* begin PROVIDED RECORDS *

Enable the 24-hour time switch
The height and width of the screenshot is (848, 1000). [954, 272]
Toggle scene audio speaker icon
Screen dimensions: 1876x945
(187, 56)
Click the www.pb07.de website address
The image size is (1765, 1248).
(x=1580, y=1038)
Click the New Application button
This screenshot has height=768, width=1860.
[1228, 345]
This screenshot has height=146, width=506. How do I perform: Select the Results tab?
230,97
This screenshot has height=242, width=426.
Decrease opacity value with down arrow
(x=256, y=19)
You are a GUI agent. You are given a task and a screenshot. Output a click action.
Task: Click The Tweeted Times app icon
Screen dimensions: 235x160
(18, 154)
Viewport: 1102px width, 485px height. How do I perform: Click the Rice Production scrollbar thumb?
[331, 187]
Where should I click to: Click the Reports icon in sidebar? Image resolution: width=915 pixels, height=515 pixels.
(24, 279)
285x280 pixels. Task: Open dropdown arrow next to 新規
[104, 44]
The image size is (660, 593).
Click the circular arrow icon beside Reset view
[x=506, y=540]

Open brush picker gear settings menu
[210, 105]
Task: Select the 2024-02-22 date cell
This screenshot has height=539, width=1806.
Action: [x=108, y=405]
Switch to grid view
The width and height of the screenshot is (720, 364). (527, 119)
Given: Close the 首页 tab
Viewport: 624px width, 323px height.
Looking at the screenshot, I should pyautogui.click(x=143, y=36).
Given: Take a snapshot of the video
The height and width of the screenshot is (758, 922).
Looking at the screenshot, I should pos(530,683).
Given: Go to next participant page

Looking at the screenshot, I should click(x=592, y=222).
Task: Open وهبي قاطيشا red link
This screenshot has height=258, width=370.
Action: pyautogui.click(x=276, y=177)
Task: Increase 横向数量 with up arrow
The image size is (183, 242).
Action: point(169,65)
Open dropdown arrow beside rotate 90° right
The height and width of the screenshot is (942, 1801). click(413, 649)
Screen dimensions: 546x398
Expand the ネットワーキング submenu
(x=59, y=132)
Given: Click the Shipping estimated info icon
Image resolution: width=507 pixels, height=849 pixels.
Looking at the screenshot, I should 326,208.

* end PROVIDED RECORDS *

### AIM
Please repeat all the rows above, replacing "dropdown arrow" with "drop-down arrow" and leaving everything else as it is.

### TASK RESULT
Enable the 24-hour time switch
The height and width of the screenshot is (848, 1000). [954, 272]
Toggle scene audio speaker icon
Screen dimensions: 1876x945
(187, 56)
Click the www.pb07.de website address
The image size is (1765, 1248).
(x=1580, y=1038)
Click the New Application button
This screenshot has height=768, width=1860.
[1228, 345]
This screenshot has height=146, width=506. How do I perform: Select the Results tab?
230,97
This screenshot has height=242, width=426.
Decrease opacity value with down arrow
(x=256, y=19)
You are a GUI agent. You are given a task and a screenshot. Output a click action.
Task: Click The Tweeted Times app icon
Screen dimensions: 235x160
(18, 154)
Viewport: 1102px width, 485px height. How do I perform: Click the Rice Production scrollbar thumb?
[331, 187]
Where should I click to: Click the Reports icon in sidebar? Image resolution: width=915 pixels, height=515 pixels.
(24, 279)
285x280 pixels. Task: Open drop-down arrow next to 新規
[104, 44]
The image size is (660, 593).
Click the circular arrow icon beside Reset view
[x=506, y=540]

Open brush picker gear settings menu
[210, 105]
Task: Select the 2024-02-22 date cell
This screenshot has height=539, width=1806.
Action: [x=108, y=405]
Switch to grid view
The width and height of the screenshot is (720, 364). (527, 119)
Given: Close the 首页 tab
Viewport: 624px width, 323px height.
Looking at the screenshot, I should pyautogui.click(x=143, y=36).
Given: Take a snapshot of the video
The height and width of the screenshot is (758, 922).
Looking at the screenshot, I should pos(530,683).
Given: Go to next participant page

Looking at the screenshot, I should click(x=592, y=222).
Task: Open وهبي قاطيشا red link
This screenshot has height=258, width=370.
Action: pyautogui.click(x=276, y=177)
Task: Increase 横向数量 with up arrow
The image size is (183, 242).
Action: point(169,65)
Open drop-down arrow beside rotate 90° right
The height and width of the screenshot is (942, 1801). click(413, 649)
Screen dimensions: 546x398
Expand the ネットワーキング submenu
(x=59, y=132)
Given: Click the Shipping estimated info icon
Image resolution: width=507 pixels, height=849 pixels.
Looking at the screenshot, I should 326,208.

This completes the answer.